**SUPPLIED TEXT**.
The exclusion from the list of CIS countries is Ukraine, according to Article 38 of the Constitution of Ukraine; the law does not restrict the right to vote of persons serving sentences in places of deprivation of freedom [6].

In countries of the far abroad, for example, in many states of the United States, persons who are serving a sentence of imprisonment are suspended from elections. Currently, in accordance with the provisions of the law, about 5.3 million offenders (of whom about 2 million have already served their sentences) are not eligible to participate in elections, including in connection with the bureaucratic procedure of restoration of electoral rights.

Only 2 states, Maine and Vermont, provide prisoners with the opportunity to vote in elections, the remaining 48 and the Federal District of Columbia prohibit voting, 8 states deny offenders electoral rights for life, 8 provide for a special procedure to restore the voter in electoral rights by the decision of the governor of the state. However, in some states, legislative measures have been taken to facilitate the participation of ex-offenders in the implementation of active suffrage, in particular in Alabama, Florida, Indiana and Maryland [7].

**SHORT TASK 1**. Write out everything in the passage on prisoner voting rights from "The exclusion from" down to "of electoral rights." word for word.
**SHORT TASK 2**. Give again, word for word, every row from the one containing "Task: Click the Geometrie bearbeiten label" down to the last row, leaving the pictures out.
The passage on prisoner voting rights and the rows that follow have nothing to do with each other.

**INPUT RECORDS**.
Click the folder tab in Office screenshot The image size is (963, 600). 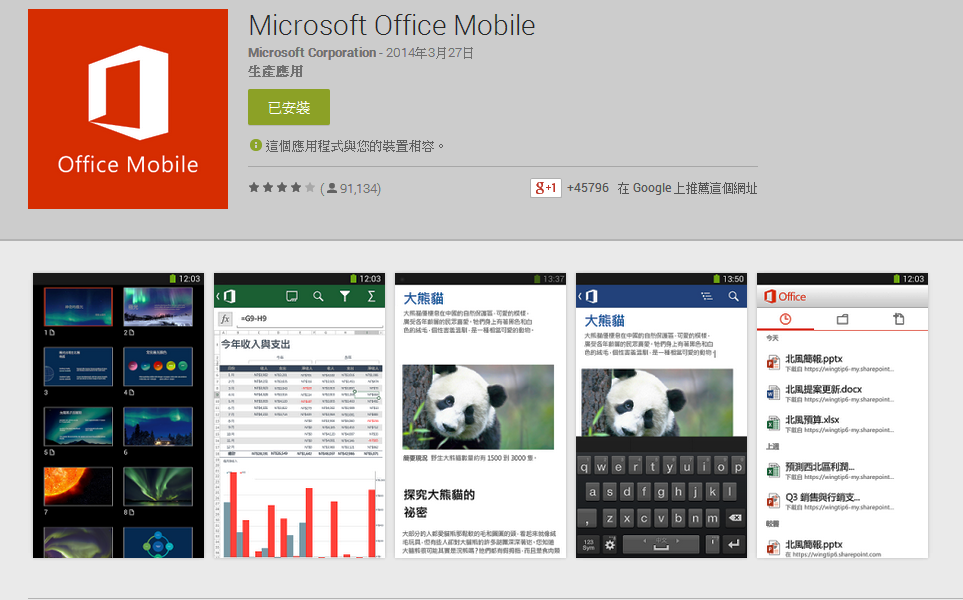point(842,319)
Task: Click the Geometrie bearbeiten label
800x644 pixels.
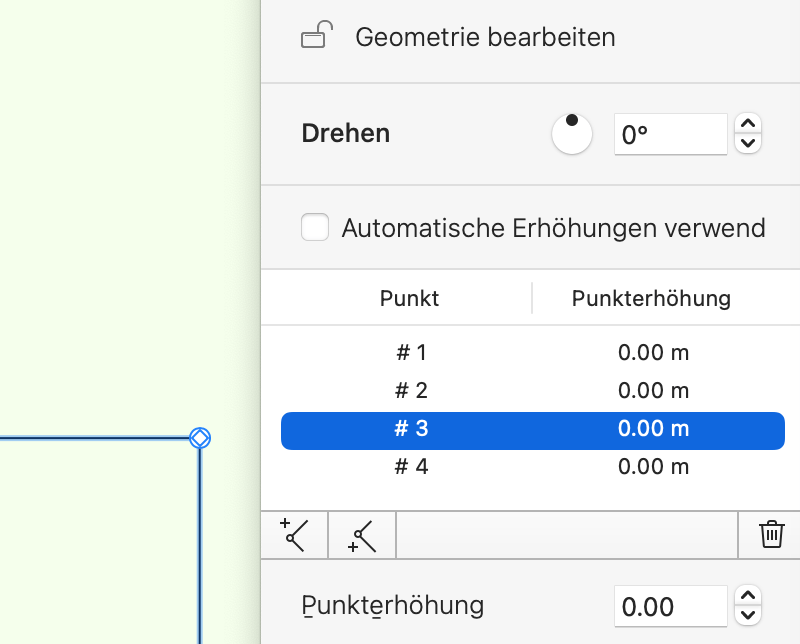Action: [485, 38]
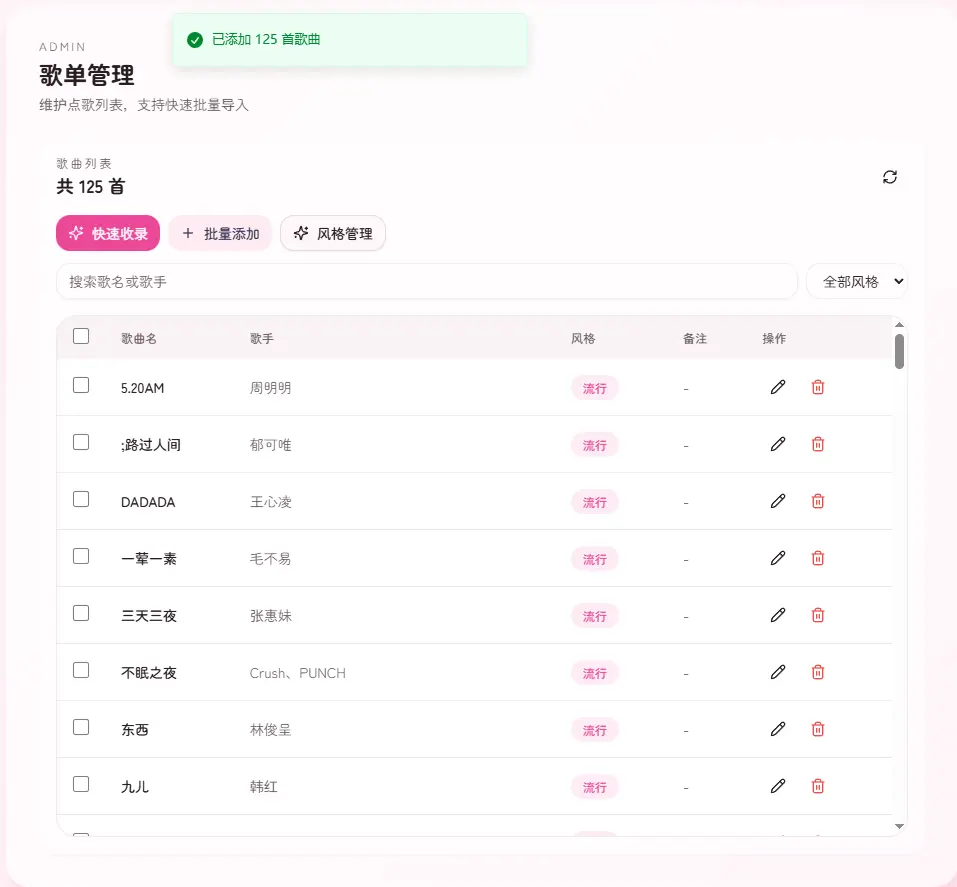Open batch add with 批量添加 button
Viewport: 957px width, 887px height.
click(220, 233)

**FULL RESPONSE 1**.
The exclusion from the list of CIS countries is Ukraine, according to Article 38 of the Constitution of Ukraine; the law does not restrict the right to vote of persons serving sentences in places of deprivation of freedom [6].

In countries of the far abroad, for example, in many states of the United States, persons who are serving a sentence of imprisonment are suspended from elections. Currently, in accordance with the provisions of the law, about 5.3 million offenders (of whom about 2 million have already served their sentences) are not eligible to participate in elections, including in connection with the bureaucratic procedure of restoration of electoral rights.

**FULL RESPONSE 2**.
Task: Click the Geometrie bearbeiten label
800x644 pixels.
Action: [485, 38]
Open batch add with 批量添加 button
Viewport: 957px width, 887px height.
click(220, 233)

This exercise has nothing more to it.